"Une maison de poupée" est la pièce la plus célèbre du dramaturge norvégien Henrik Ibsen et cette notoriété lui vient essentiellement de l'audace de son thème et du scandale que la pièce a provoqué en ce dernier quart du XIXème siècle.
Nora est une jeune femme mariée et mère de deux enfants. Issue d'un milieu petit-bourgeois, elle a connu les affres d'une situation sociale bâtarde, avec un statut d'"honnête de femme" à honorer tout en étant soumise à des impératifs pragmatiques comme le manque d'argent.
Le personnage de Nora donne le sentiment d'énormément évoluer au cours des trois actes que compte la pièce mais, en réalité, au tomber de rideau, le lecteur/spectateur se rend compte que Nora a toujours été Nora et que c'est grâce à l'expérience (aux vicissitudes de la vie) qu'elle se révèle Nora à ses propres yeux, et aux yeux des autres.
Une grande et puissante sensation d'émancipation et de libération traverse l'oeuvre et emporte le lecteur/spectateur vers un dénouement extrêmement audacieux pour l'époque, en contraste total avec l'entrée en matière de la pièce qui se présente presque comme un vaudeville. La gravité du ton qui va crescendo donne une amplitude et une intensité rares au jeu des personnages/acteurs.

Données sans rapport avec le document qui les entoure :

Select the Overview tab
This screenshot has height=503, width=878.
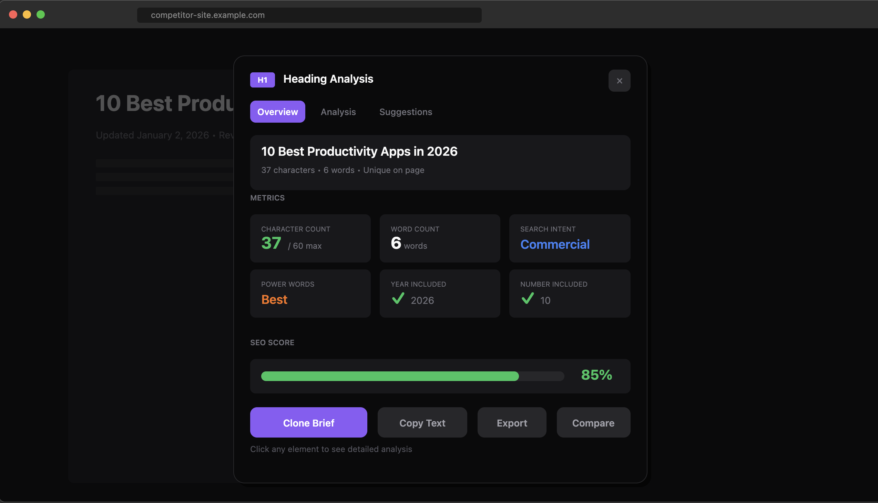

Henrik Ibsen s'est distingué par sa position sur la place de la femme dans la société et avec "La maison de poupée", il se campe en précurseur de la défense de la cause féminine. A commencer par donner le rôle clé à une femme, à première vue superficielle et dominée par les hommes qui l'environnent.
Toute la pièce est axée sur Nora, les autres personnages étant de simples satellites en orbite autour de cette femme solaire, mystérieuse, féminine, tiraillée par la domination du père, puis du mari, puis du soupirant, puis de l'usurier et cherchant désespérément la sortie de la cage. Il y a également une forme de suspense dans le déroulé de la pièce, une tension tant physique que psychologique, de laquelle naît une émotion vraie.
Même si je pense qu'un lecteur actuel ne peut pas pleinement ressentir le réel parfum de scandale qui enveloppe cette oeuvre, une remise dans le contexte permet de toucher du doigt ses enjeux ; et en quoi "Une maison de poupée" a été (et reste) une pièce avant-gardiste.